【ニュース】IMAGICA AR/VRとモーションキャプチャー融合 CGコンテンツをライブで披露
2011.9.1 UP
ギターのマーカーに追従してCGを合成
ハンディカメラの動きにも対応
IMAGICA(東京都品川区)は、ニコニコ動画を運営するドワンゴ(東京都中央区)が設立したライブハウス「ニコファーレ」完成披露記者発表会で、従来のモーションキャプチャーシステムとAR(拡張現実)、VR(仮想現実)技術を融合させたライブコンテンツを披露した。
舞台には、モーションキャプチャー用の固定カメラ12台を設置。演者の動きに合わせて、ゲーム用パッドで操作するドラゴンのキャラクターに火を噴かせたり、ステージのダンサーに合わせてバーチャルアイドル「GUMI」が踊るなど、現実とインタラクティブに動くCGをARで演出した。
さらに、映像収録用カメラとしてハンディカメラを含めた3台を使用し、映像の躍動感を高めた。ニコニコ動画に書き込まれるコメントは、舞台を囲む壁面モニターに表示され、ストリーミング視聴者を含めた『総来場者数』は約60万人を記録。リアルとネットを同時に取り込んだ空間となった。
映像システムは、VR用のプロトコル「VRPN」を拡張した独自の「ARPN」(仮称)でマーカーデータを伝送。CG制作会社プレミアムエージェンシー製の描画エンジン「千鳥」で生成した。ポリゴン数はドラゴンが約4万、Gumiが約3万。
IMAGICAからはプロデューサーの秦明弘氏のほか、モーションキャプチャーテクニカルディレクター、ARテクニカルスーパーバイザーなど5人が参加した。
営業プロデューサーの新間敏雄氏は、「運営側にARで何ができるのか伝えることが最初の困難だった」と振り返る。その後、VRとは異なる動きのある世界を構築するため、演出家として、バーチャル演出で実績の高い佐藤大輔氏(佐藤映像)を据えた。ここからイベントの演出イメージが固まり、制作を開始した。
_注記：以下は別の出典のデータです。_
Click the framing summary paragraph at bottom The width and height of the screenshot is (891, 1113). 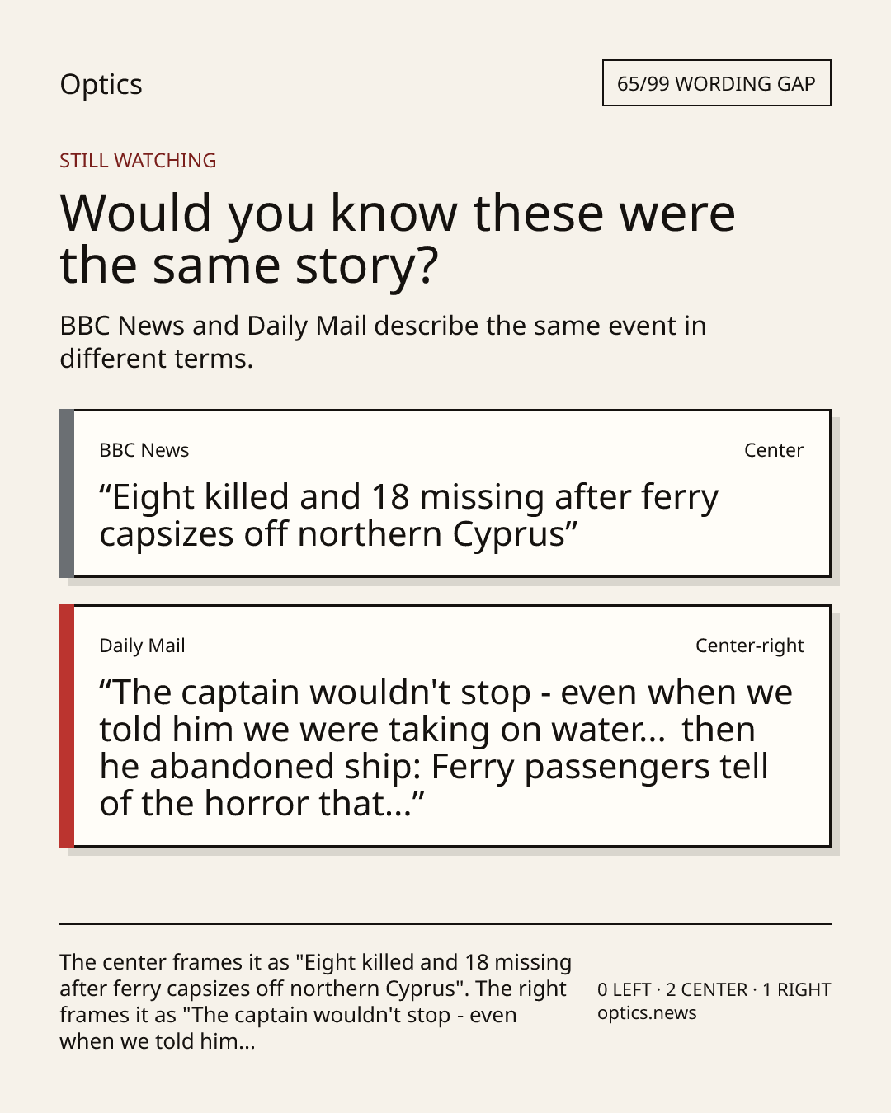tap(315, 1002)
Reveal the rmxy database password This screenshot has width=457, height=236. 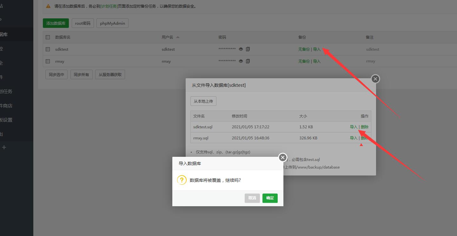[x=241, y=61]
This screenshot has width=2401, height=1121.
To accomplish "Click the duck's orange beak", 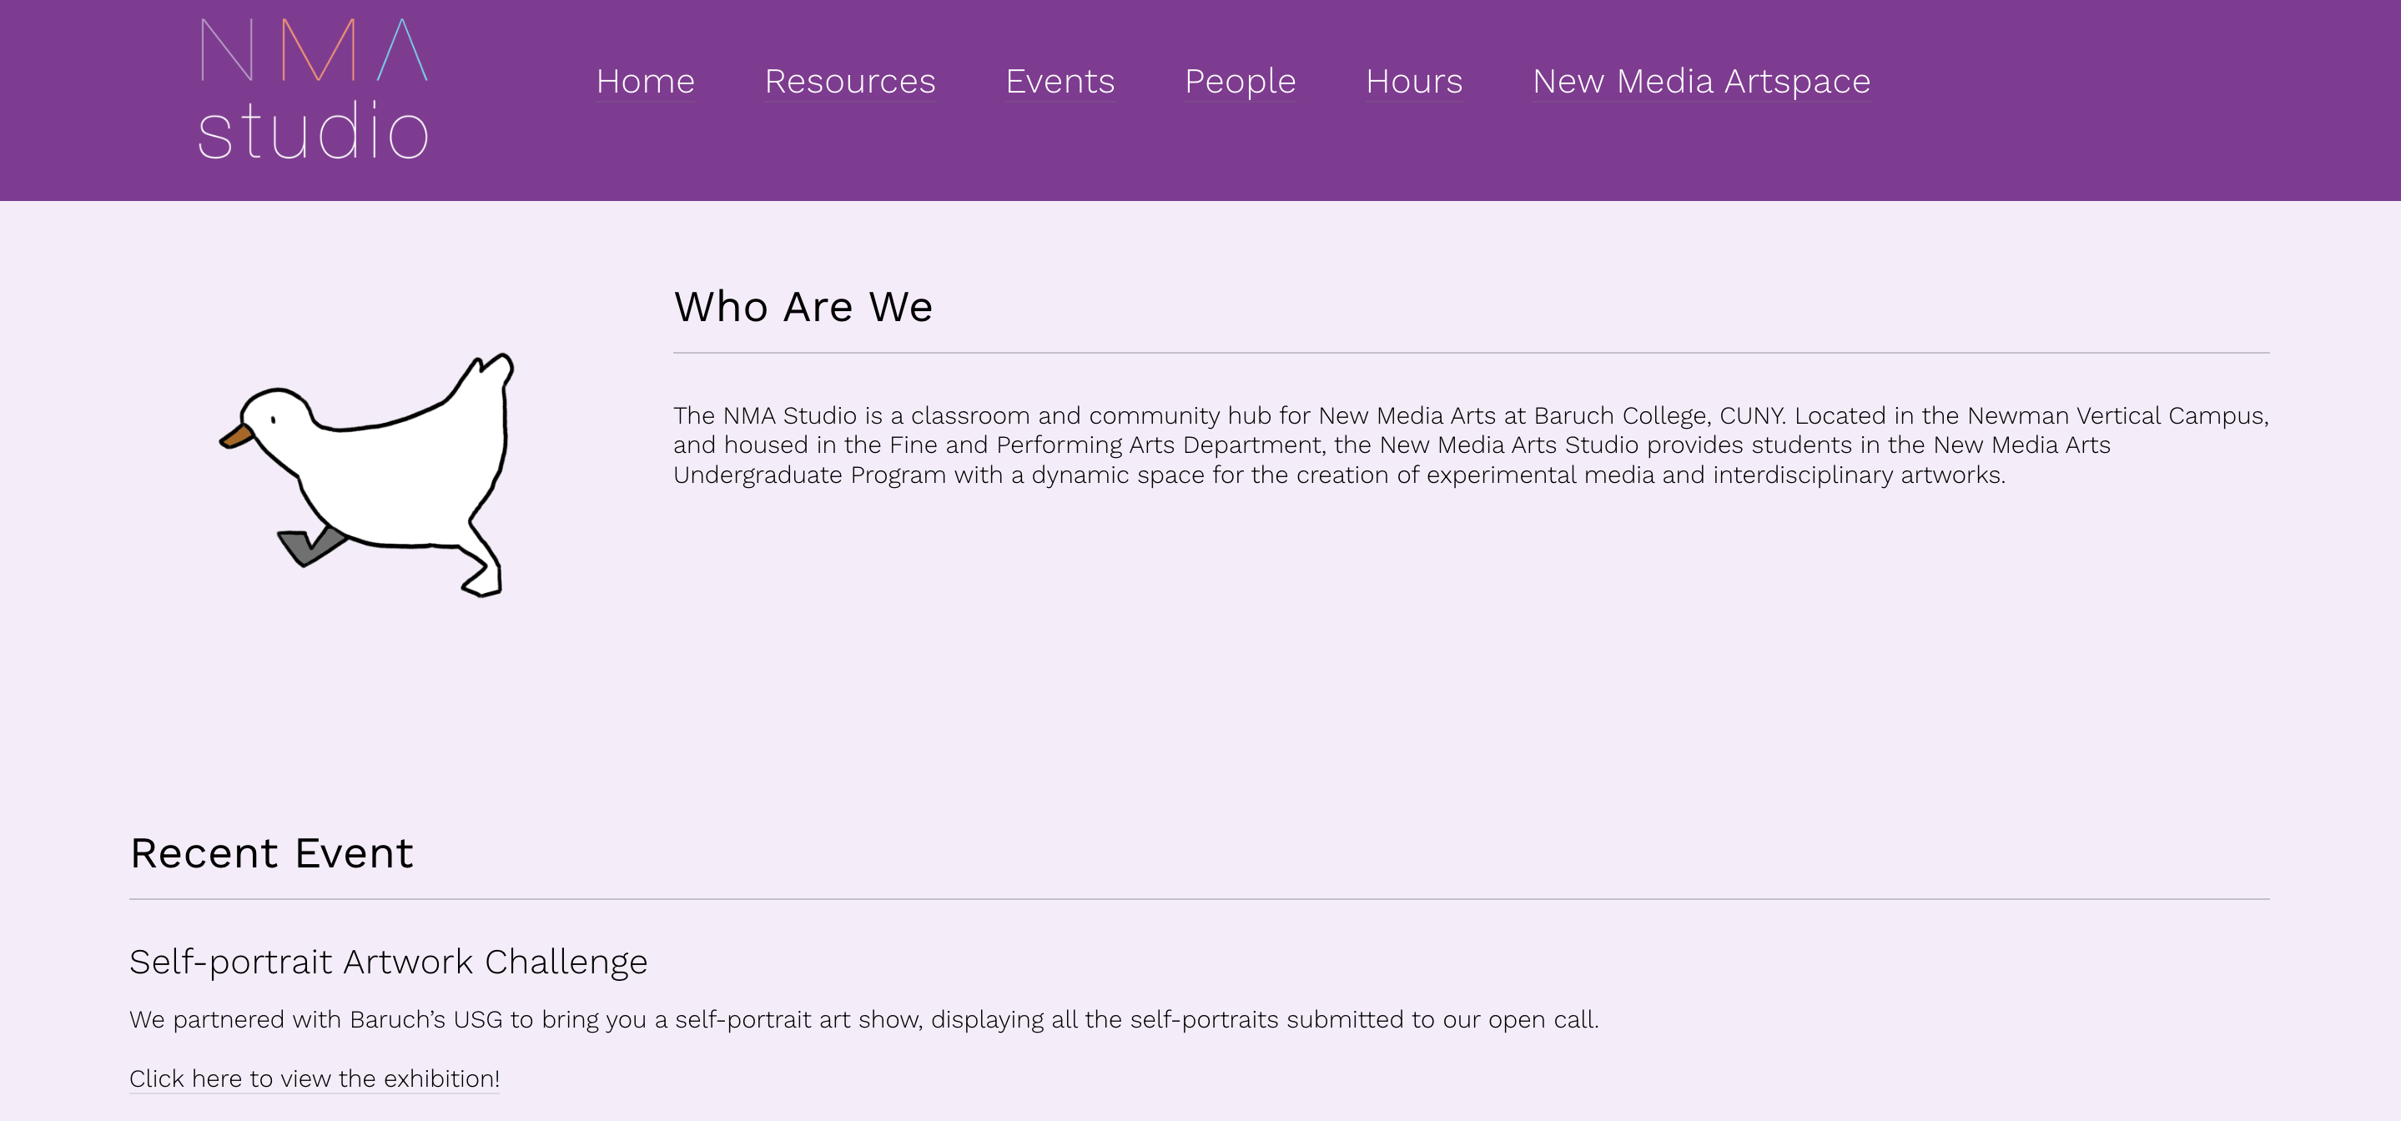I will pyautogui.click(x=237, y=436).
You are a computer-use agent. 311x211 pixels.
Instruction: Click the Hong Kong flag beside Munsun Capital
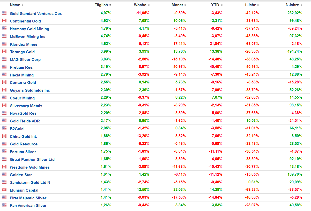coord(4,190)
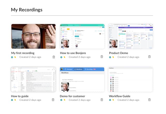Click yellow cursor icon under Workflow Guide

tap(113, 100)
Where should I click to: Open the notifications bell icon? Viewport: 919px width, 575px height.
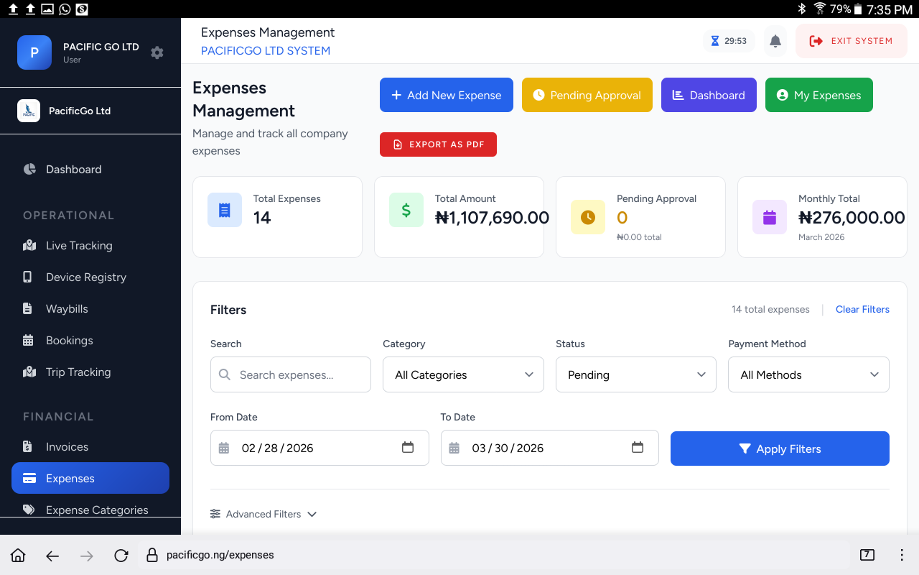(x=775, y=41)
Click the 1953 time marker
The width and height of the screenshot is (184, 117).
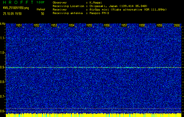[54, 26]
当日のステージでは、ハンディのカメラマンが勢いのあまり所定のエリアから外れてしまうアクシデントはあったが、「GUMIへの反応で壁面モニターが流れるコメントで埋まった瞬間は鳥肌が立った」(秦氏)と、インタラクティブイベントならではの手ごたえを感じているという。
ARは「拡張現実」の略で、実際の風景にCGを付加合成して、ユーザーに「増強、拡張された」(augmented)された世界をデバイス上で見せる。ここ数年、図形認識やGPSの位置情報を利用して、リアルタイムでグラフィックスを合成するサービスが盛んになってきた。
同社では2009年秋、CG制作を行うリンクスデジワークス(当時)の新規事業としてARサービスに着手。CG制作とモーションキャプチャー、CAD/CAMデータを利用したグラフィック作成を要素に、ARをリアルタイム運用できるシステム構築を始めた。
さらに10年4月のグループ再編に伴い、リンクス社および3D(立体視)を手掛けてきた撮影部、品川RスタジオのVR部門を統合し、「クリエイティブサービス部」として発足。撮影現場ならではのノウハウや緊張感を持つスタッフを加えたことで、ARリアルタイムサービスの精度を高めた。
同年秋には、ファッションイベント「ガールズアワード」で技術を披露したほか、「デジタルコンテンツEXPO 2010」で、神奈川工科大学およびプレミアムエージェンシーと共同出展。ドワンゴがARに目を留めたことが今回の採用につながった。
現在、同部門は「ライブグラフィックスサービス部」と改称し、放送やイベント、映像制作分野などB2B領域でのビジネスを目指す。
今回は事前に動きを収録したキャラクターを使用したが、将来的には、ニコファーレ内に設置された「バーチャルルーム」から、リアルタイムでモーションキャプチャーするなどインタラクティブ感を向上させるのが目標。遠隔地からモーションキャプチャー信号をリアルタイム伝送するといったサービスも来年度の課題としている。
新間氏は「放送局を含めたB2Bサービスを行うのが目標で、当面はニコファーレで開催されるイベントでの利用を高めていく。絶対に信号が落ちないという確実性を持って、B2Bにふさわしい高品質なサービスを提供したい」と話している。
なお9月には、モーションキャプチャーサービスとの連携強化に向けて、VAICON社製センサーカメラ「T160」を導入する。